Il gonfiore addominale è un fastidioso disturbo, causato da un accumulo di gas a livello intestinale, che deriva fisiologicamente dall’aria ingerita e dal metabolismo della flora batterica, e, generalmente, viene riassorbito. Se questo fenomeno persiste, probabilmente siamo di fronte a cattive abitudini alimentari, periodi di ansia o stress, transito intestinale alterato, colon irritabile, intolleranze alimentari o disbiosi (alterazione della flora batterica intestinale).

Quando, invece, avvertiamo fastidi, come senso di gonfiore e pienezza, a livello dello stomaco (parte alta dell’addome), molto probabilmente abbiamo problemi di digestione che si accompagnano a sintomi come stanchezza, sonnolenza, eruttazioni, alitosi, flatulenza.

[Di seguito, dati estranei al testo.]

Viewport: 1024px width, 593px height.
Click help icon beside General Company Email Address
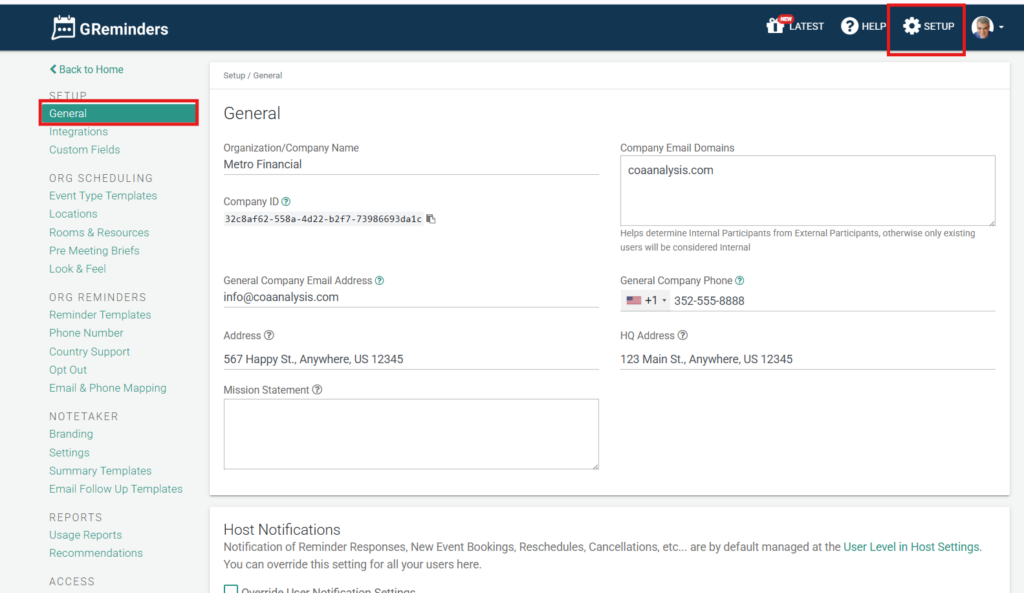click(x=379, y=281)
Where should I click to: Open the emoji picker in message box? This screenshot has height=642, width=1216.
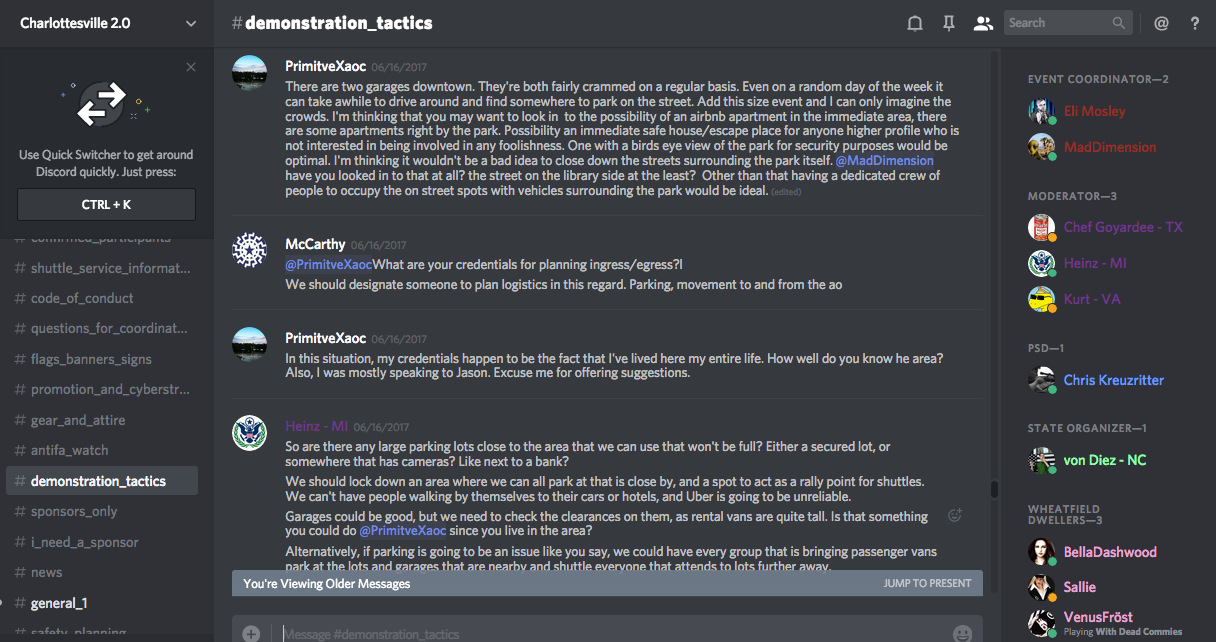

10 Consigli anti-gonfiore:

  1. La prima cosa da fare è controllare l’eccesso di ingestione di aria:
  • riducendo o eliminando i cibi che contengono gas (bevande gassate, frullati, panna montata, prodotti lievitati);
  • evitando le caramelle e le gomme da masticare;
  • bevendo senza cannuccia;
  • mangiando in un ambiente rilassante, masticando lentamente e con la bocca chiusa (evitiamo di ingoiare i bocconi frettolosamente, senza averli masticati per bene);
  • eliminando o riducendo il fumo (fumando si ingerisce aria);
  1. Prestare attenzione anche ai cibi che causano produzione di gas, limitando alimenti ricchi di zuccheri o di fibre che, se non digerite, fermentano nel colon (Legumi, Patate, Cavoli, broccoli, cavolfiore, Crauti, Castagne, prugne, uva passa, fichi…).
  2. Evitare l’abuso di grassi (fritti, carni grasse, salse ricche di panna o burro, formaggi grassi, creme) che appesantiscono la digestione;
  3. Evitare alimenti che contengono sostanze irritanti per l’intestino (alcool, caffeina e spezie);
  4. Indagare sulla presenza di eventuali intolleranze (ad es. intolleranza al Glutine o al Lattosio);
  5. Mangiare la frutta lontano dai pasti;
  6. Non fare pasti abbondanti e non coricarsi subito dopo aver mangiato, piuttosto fare una passeggiata;
  7. Evitare di consumare pasti troppo a ridosso dei pasti precedenti (tendono ad aumentare la formazione di gas intestinali);
  8. Pratica regolare attività fisica (favorisce una corretta motilità intestinale);
  9. Può essere utile bere, dopo i pasti, una tisana a base di piante carminative per facilitare la digestione e la eliminazione dei gas intestinali (es. finocchio, anice, cumino, melissa, camomilla).

 

La maggior parte delle volte il gonfiore addominale è un disturbo passeggero, che regredisce adottando questi accorgimenti. In altri casi può essere un indicatore di patologie più serie, per cui, se il sintomo è persistente, è raccomandabile rivolgersi al medico.